_Task to carry out_
Would you output all the entries below without altering a word?

=== Section Start ===

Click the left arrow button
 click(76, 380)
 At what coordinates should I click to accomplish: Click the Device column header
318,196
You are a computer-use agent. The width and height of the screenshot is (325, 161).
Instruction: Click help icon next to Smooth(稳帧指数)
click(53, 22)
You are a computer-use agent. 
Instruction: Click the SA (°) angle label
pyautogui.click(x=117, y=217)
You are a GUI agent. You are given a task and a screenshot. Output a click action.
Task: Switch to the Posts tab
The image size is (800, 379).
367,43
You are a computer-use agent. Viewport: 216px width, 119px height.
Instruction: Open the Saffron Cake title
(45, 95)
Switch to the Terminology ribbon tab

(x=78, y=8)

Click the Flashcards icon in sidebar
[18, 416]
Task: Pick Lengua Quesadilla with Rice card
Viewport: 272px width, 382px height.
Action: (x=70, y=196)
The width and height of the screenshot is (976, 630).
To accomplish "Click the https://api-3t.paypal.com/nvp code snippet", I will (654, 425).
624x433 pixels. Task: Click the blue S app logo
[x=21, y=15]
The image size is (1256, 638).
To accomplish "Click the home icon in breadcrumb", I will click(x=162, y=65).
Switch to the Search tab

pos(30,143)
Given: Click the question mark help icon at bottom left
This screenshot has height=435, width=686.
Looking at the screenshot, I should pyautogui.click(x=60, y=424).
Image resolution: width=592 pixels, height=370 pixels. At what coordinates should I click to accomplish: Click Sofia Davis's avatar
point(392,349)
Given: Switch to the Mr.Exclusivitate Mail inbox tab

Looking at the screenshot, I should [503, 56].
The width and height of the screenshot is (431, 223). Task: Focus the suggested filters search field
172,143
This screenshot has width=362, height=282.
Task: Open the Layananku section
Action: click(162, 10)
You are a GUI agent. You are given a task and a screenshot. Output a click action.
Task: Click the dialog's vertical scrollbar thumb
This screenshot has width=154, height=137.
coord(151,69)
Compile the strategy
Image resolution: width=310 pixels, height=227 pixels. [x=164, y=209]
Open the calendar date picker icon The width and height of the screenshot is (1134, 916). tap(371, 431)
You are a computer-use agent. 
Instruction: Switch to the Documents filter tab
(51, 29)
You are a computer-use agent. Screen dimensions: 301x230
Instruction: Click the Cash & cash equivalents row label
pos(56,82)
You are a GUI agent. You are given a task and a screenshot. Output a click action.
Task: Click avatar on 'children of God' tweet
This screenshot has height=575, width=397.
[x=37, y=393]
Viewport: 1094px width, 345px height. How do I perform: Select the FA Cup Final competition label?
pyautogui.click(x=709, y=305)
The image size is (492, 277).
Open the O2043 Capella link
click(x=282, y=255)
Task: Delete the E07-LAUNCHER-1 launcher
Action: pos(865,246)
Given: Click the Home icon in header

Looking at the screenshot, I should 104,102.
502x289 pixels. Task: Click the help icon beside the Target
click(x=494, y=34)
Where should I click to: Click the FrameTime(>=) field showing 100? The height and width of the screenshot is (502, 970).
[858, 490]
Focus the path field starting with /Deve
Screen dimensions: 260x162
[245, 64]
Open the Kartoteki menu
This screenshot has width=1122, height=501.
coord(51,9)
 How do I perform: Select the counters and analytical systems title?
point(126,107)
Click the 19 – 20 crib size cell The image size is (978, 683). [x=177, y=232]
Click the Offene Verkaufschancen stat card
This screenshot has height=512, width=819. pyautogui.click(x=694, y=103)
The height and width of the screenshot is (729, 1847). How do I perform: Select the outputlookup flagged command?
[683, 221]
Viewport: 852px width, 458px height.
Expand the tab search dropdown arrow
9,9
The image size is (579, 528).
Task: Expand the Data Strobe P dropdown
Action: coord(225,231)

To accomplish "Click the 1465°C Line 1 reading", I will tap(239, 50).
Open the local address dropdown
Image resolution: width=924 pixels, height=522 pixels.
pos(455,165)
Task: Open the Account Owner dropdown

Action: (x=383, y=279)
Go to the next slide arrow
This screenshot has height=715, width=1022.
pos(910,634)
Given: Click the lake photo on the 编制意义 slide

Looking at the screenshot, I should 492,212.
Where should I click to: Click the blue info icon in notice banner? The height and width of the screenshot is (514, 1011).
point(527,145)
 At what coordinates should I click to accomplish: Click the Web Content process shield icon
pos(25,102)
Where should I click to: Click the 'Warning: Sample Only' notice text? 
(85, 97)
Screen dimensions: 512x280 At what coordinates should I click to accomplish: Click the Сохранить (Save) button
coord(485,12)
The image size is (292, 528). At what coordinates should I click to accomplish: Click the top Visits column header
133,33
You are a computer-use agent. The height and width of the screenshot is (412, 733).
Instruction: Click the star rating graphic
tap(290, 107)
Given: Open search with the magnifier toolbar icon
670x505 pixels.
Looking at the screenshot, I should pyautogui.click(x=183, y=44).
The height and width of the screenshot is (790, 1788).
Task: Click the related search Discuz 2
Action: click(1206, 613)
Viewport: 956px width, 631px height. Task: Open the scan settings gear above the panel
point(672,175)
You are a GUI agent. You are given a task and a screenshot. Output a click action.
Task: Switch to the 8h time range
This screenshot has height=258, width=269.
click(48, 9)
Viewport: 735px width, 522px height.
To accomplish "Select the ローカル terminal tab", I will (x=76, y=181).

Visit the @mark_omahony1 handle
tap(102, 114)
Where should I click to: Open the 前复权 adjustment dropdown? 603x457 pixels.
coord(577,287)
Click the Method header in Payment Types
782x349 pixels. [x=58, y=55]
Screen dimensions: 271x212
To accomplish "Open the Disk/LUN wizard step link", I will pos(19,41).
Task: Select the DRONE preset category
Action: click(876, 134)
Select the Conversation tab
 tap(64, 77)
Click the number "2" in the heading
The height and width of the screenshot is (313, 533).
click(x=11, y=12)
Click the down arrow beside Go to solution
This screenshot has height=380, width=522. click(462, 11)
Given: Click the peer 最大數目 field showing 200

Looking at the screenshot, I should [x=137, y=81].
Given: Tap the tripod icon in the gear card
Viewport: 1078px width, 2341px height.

=== Section End ===

_Result for this exercise_
Click the left arrow button
 click(76, 380)
 At what coordinates should I click to accomplish: Click the Device column header
318,196
You are a computer-use agent. The width and height of the screenshot is (325, 161).
Instruction: Click help icon next to Smooth(稳帧指数)
click(53, 22)
You are a computer-use agent. 
Instruction: Click the SA (°) angle label
pyautogui.click(x=117, y=217)
You are a GUI agent. You are given a task and a screenshot. Output a click action.
Task: Switch to the Posts tab
The image size is (800, 379).
367,43
You are a computer-use agent. Viewport: 216px width, 119px height.
Instruction: Open the Saffron Cake title
(45, 95)
Switch to the Terminology ribbon tab

(x=78, y=8)

Click the Flashcards icon in sidebar
[18, 416]
Task: Pick Lengua Quesadilla with Rice card
Viewport: 272px width, 382px height.
Action: (x=70, y=196)
The width and height of the screenshot is (976, 630).
To accomplish "Click the https://api-3t.paypal.com/nvp code snippet", I will (654, 425).
624x433 pixels. Task: Click the blue S app logo
[x=21, y=15]
The image size is (1256, 638).
To accomplish "Click the home icon in breadcrumb", I will click(x=162, y=65).
Switch to the Search tab

pos(30,143)
Given: Click the question mark help icon at bottom left
This screenshot has height=435, width=686.
Looking at the screenshot, I should pyautogui.click(x=60, y=424).
Image resolution: width=592 pixels, height=370 pixels. At what coordinates should I click to accomplish: Click Sofia Davis's avatar
point(392,349)
Given: Switch to the Mr.Exclusivitate Mail inbox tab

Looking at the screenshot, I should [503, 56].
The width and height of the screenshot is (431, 223). Task: Focus the suggested filters search field
172,143
This screenshot has width=362, height=282.
Task: Open the Layananku section
Action: click(162, 10)
You are a GUI agent. You are given a task and a screenshot. Output a click action.
Task: Click the dialog's vertical scrollbar thumb
This screenshot has width=154, height=137.
coord(151,69)
Compile the strategy
Image resolution: width=310 pixels, height=227 pixels. [x=164, y=209]
Open the calendar date picker icon The width and height of the screenshot is (1134, 916). tap(371, 431)
You are a computer-use agent. 
Instruction: Switch to the Documents filter tab
(51, 29)
You are a computer-use agent. Screen dimensions: 301x230
Instruction: Click the Cash & cash equivalents row label
pos(56,82)
You are a GUI agent. You are given a task and a screenshot. Output a click action.
Task: Click avatar on 'children of God' tweet
This screenshot has height=575, width=397.
[x=37, y=393]
Viewport: 1094px width, 345px height. How do I perform: Select the FA Cup Final competition label?
pyautogui.click(x=709, y=305)
The image size is (492, 277).
Open the O2043 Capella link
click(x=282, y=255)
Task: Delete the E07-LAUNCHER-1 launcher
Action: pos(865,246)
Given: Click the Home icon in header

Looking at the screenshot, I should 104,102.
502x289 pixels. Task: Click the help icon beside the Target
click(x=494, y=34)
Where should I click to: Click the FrameTime(>=) field showing 100? The height and width of the screenshot is (502, 970).
[858, 490]
Focus the path field starting with /Deve
Screen dimensions: 260x162
[245, 64]
Open the Kartoteki menu
This screenshot has width=1122, height=501.
coord(51,9)
 How do I perform: Select the counters and analytical systems title?
point(126,107)
Click the 19 – 20 crib size cell The image size is (978, 683). [x=177, y=232]
Click the Offene Verkaufschancen stat card
This screenshot has height=512, width=819. pyautogui.click(x=694, y=103)
The height and width of the screenshot is (729, 1847). How do I perform: Select the outputlookup flagged command?
[683, 221]
Viewport: 852px width, 458px height.
Expand the tab search dropdown arrow
9,9
The image size is (579, 528).
Task: Expand the Data Strobe P dropdown
Action: coord(225,231)

To accomplish "Click the 1465°C Line 1 reading", I will tap(239, 50).
Open the local address dropdown
Image resolution: width=924 pixels, height=522 pixels.
pos(455,165)
Task: Open the Account Owner dropdown

Action: (x=383, y=279)
Go to the next slide arrow
This screenshot has height=715, width=1022.
pos(910,634)
Given: Click the lake photo on the 编制意义 slide

Looking at the screenshot, I should 492,212.
Where should I click to: Click the blue info icon in notice banner? The height and width of the screenshot is (514, 1011).
point(527,145)
 At what coordinates should I click to accomplish: Click the Web Content process shield icon
pos(25,102)
Where should I click to: Click the 'Warning: Sample Only' notice text? 
(85, 97)
Screen dimensions: 512x280 At what coordinates should I click to accomplish: Click the Сохранить (Save) button
coord(485,12)
The image size is (292, 528). At what coordinates should I click to accomplish: Click the top Visits column header
133,33
You are a computer-use agent. The height and width of the screenshot is (412, 733).
Instruction: Click the star rating graphic
tap(290, 107)
Given: Open search with the magnifier toolbar icon
670x505 pixels.
Looking at the screenshot, I should pyautogui.click(x=183, y=44).
The height and width of the screenshot is (790, 1788).
Task: Click the related search Discuz 2
Action: click(1206, 613)
Viewport: 956px width, 631px height. Task: Open the scan settings gear above the panel
point(672,175)
You are a GUI agent. You are given a task and a screenshot. Output a click action.
Task: Switch to the 8h time range
This screenshot has height=258, width=269.
click(48, 9)
Viewport: 735px width, 522px height.
To accomplish "Select the ローカル terminal tab", I will (x=76, y=181).

Visit the @mark_omahony1 handle
tap(102, 114)
Where should I click to: Open the 前复权 adjustment dropdown? 603x457 pixels.
coord(577,287)
Click the Method header in Payment Types
782x349 pixels. [x=58, y=55]
Screen dimensions: 271x212
To accomplish "Open the Disk/LUN wizard step link", I will pos(19,41).
Task: Select the DRONE preset category
Action: click(876, 134)
Select the Conversation tab
 tap(64, 77)
Click the number "2" in the heading
The height and width of the screenshot is (313, 533).
click(x=11, y=12)
Click the down arrow beside Go to solution
This screenshot has height=380, width=522. click(462, 11)
Given: Click the peer 最大數目 field showing 200

Looking at the screenshot, I should [x=137, y=81].
Given: Tap the tripod icon in the gear card
Viewport: 1078px width, 2341px height.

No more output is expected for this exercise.